“I love skiing, and I love being outdoors with my dogs,” says Sandy resident and Cascade Sled Dog Club member Ruthann Lee of the easy logic that prompted her to try skijoring a few years ago with her two Bouviers, Chica and Lily. “A harness and a tug is really all you need, and a belt for yourself, and some cross-country skis. Most dogs like to pull.” It’s best to start with one dog and a flat trail, says Lee, such as those around Frog Lake.
It’s tempting to view snowshoeing as a consolation prize, the winter sport for those whose achy knees or busted wallets keep them from whooshing down the slopes. Committed ’shoers know better. Sure, it’s cheap, but it’s also a great workout. Try the trail to Lower Twin Lake, a 3.9-mile out-and-back near Government Camp. Or check out the Oldman Pass Sno Park near Carson, Washington, where a spiderweb of trails stretch in all directions—just make sure you’re not stomping on cross-country tracks, or prepare to be admonished by someone brandishing two sharp sticks.
Pro tip: Call the ranger station to make sure trails aren’t blocked by downed trees from fall storms. Check snow levels, too; it’s always a bummer to arrive and find only a few inches of hard-packed, crusty snow. —Julia Silverman
For a young kid growing up in Sandy, at the foot of Mount Hood, there was a mysticism around the snowboarders, with their long, tattered hair, secondhand clothes, and old Subarus dressed in punk-related bumper stickers. The out-of-towners? No, thanks. I wanted to be the real deal.

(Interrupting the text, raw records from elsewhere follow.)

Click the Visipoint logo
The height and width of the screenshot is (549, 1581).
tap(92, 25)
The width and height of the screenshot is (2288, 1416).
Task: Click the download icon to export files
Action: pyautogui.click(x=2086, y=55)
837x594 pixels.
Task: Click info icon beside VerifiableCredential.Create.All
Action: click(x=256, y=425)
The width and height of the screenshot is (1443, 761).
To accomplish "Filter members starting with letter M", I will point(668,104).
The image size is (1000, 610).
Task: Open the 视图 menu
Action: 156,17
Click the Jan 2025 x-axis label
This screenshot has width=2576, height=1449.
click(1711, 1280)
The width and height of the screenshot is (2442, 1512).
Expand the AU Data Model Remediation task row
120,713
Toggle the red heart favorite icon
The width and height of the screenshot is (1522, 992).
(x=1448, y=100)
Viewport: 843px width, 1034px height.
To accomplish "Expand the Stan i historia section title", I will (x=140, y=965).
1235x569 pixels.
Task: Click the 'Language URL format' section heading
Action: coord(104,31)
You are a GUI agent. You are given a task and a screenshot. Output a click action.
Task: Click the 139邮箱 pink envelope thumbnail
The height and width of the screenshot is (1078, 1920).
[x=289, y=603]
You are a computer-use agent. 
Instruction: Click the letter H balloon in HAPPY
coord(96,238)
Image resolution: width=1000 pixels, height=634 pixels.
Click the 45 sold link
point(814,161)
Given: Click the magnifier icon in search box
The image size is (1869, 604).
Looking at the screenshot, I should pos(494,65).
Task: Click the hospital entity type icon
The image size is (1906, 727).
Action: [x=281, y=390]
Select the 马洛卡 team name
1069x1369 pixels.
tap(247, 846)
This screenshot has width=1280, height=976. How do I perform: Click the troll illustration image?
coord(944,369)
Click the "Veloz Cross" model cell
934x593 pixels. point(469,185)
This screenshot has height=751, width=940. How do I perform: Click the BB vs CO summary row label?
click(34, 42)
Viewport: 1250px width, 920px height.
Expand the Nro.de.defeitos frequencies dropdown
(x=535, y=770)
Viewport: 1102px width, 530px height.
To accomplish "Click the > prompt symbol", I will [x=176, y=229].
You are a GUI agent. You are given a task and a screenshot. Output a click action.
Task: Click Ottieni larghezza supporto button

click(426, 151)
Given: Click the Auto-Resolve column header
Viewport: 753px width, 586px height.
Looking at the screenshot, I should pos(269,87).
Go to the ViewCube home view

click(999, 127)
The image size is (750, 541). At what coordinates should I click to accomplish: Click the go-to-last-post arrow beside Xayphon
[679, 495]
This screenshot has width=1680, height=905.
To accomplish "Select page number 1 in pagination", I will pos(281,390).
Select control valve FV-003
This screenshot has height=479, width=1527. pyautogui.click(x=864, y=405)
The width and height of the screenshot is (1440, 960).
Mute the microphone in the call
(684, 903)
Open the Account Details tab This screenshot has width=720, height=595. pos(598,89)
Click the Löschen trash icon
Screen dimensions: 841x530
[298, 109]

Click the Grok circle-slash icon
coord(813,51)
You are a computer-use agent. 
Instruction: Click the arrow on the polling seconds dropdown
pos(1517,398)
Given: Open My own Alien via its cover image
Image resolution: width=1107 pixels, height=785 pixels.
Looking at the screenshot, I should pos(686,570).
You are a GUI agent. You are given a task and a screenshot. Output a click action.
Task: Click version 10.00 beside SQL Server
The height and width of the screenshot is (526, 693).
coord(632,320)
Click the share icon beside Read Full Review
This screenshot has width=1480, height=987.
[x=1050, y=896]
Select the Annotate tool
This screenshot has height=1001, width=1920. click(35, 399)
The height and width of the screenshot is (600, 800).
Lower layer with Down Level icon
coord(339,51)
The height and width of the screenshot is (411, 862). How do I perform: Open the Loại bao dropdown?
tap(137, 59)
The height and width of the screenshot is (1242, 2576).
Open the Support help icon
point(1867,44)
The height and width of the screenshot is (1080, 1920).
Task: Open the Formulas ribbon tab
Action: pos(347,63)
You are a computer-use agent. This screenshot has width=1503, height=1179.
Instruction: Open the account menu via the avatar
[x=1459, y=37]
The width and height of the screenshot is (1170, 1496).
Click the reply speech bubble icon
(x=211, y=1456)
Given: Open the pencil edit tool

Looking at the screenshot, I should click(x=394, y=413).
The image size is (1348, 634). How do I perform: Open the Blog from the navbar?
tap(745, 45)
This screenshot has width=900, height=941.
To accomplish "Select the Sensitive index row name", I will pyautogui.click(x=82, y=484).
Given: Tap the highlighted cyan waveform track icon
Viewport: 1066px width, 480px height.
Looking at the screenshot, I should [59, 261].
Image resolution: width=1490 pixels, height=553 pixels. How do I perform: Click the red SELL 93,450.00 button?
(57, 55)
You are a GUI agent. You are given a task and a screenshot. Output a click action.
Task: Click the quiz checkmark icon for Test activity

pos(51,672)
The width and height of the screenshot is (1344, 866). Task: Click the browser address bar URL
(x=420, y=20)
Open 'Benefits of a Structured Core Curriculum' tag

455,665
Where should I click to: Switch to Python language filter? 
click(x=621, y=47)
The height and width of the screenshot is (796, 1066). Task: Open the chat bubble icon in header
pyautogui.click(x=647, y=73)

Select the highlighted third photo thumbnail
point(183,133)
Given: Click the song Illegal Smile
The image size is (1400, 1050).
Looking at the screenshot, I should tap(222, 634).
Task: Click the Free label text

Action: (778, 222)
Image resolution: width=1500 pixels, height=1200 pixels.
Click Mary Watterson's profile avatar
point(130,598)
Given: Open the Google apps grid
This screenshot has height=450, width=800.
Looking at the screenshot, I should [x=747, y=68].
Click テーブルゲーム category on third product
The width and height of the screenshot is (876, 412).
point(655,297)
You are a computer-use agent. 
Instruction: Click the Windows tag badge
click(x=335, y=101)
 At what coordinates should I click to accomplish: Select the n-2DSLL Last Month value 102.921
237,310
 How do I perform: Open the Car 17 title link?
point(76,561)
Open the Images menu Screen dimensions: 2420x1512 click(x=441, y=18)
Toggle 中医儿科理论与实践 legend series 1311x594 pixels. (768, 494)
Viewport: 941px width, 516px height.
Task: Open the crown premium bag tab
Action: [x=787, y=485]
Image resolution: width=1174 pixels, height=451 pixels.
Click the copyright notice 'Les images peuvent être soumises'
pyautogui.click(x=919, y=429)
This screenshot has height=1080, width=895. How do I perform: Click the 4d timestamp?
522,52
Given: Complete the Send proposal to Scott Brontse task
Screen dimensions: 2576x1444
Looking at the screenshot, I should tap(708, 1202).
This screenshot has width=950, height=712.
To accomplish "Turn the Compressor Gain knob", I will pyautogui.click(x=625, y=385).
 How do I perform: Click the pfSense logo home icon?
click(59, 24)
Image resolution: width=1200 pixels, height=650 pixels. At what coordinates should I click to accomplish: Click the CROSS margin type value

Snowboarding, I would later learn, didn’t really require the long hair and the Subaru—just a board and the will to get back up. I’ve knocked myself unconscious, gotten stuck in snowbanks, and been bruised by a ski lift I couldn’t quite catch. But when I’m on a board carving down the mountainside, I catch myself with that feeling of mysticism from all those years ago.